2004年から、主に映画、音楽会、美術展、グルメなどをテーマに書いています。

Ça, c'est Paris!

150922 リヨンのパールデュー駅から昼過ぎのTGVでパリまで2時間。曇り、時々雨。パリのリヨン駅着は雨の中。ここは1867年のパリ万博の折、徳川慶喜の弟、昭武(当時14歳)一行がチョン髷姿で降り立ったところ。この時の模様は、1980年のNHK大河ドラマ獅子の時代」の冒頭シーンで再現されている。

ついでだが、リヨンはフランス第3の都市だが、人口50万弱、第2位のマルセイユが85万、1位は当然首都パリだが、それでも225万人と、意外に少ない。リヨンの印象は、いかにも田舎だなァ〜ということ。パリに比べられちゃうと、どこも田舎に見えてしまうが、50万都市だから、考えるまでもなく、無理からぬこと。
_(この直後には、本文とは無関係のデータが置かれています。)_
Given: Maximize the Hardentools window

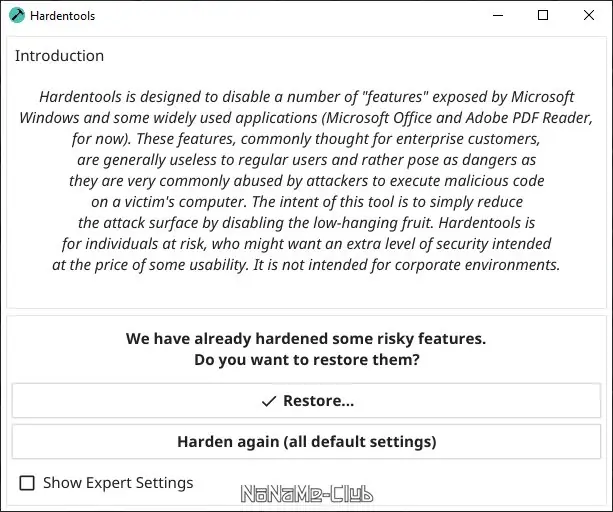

それでも、旧市街あたりの雰囲気や、二つの川に挟まれた独特の地形が生み出す”潤い”のようなものは、リヨンならではと思ったりもする。それと、生活のリズムや時間帯が日本のそれにやや近いというか、健全な気がする。パリのつもりで行動すると、飲食店がすでに店じまいしていたりで、慌てる一幕も。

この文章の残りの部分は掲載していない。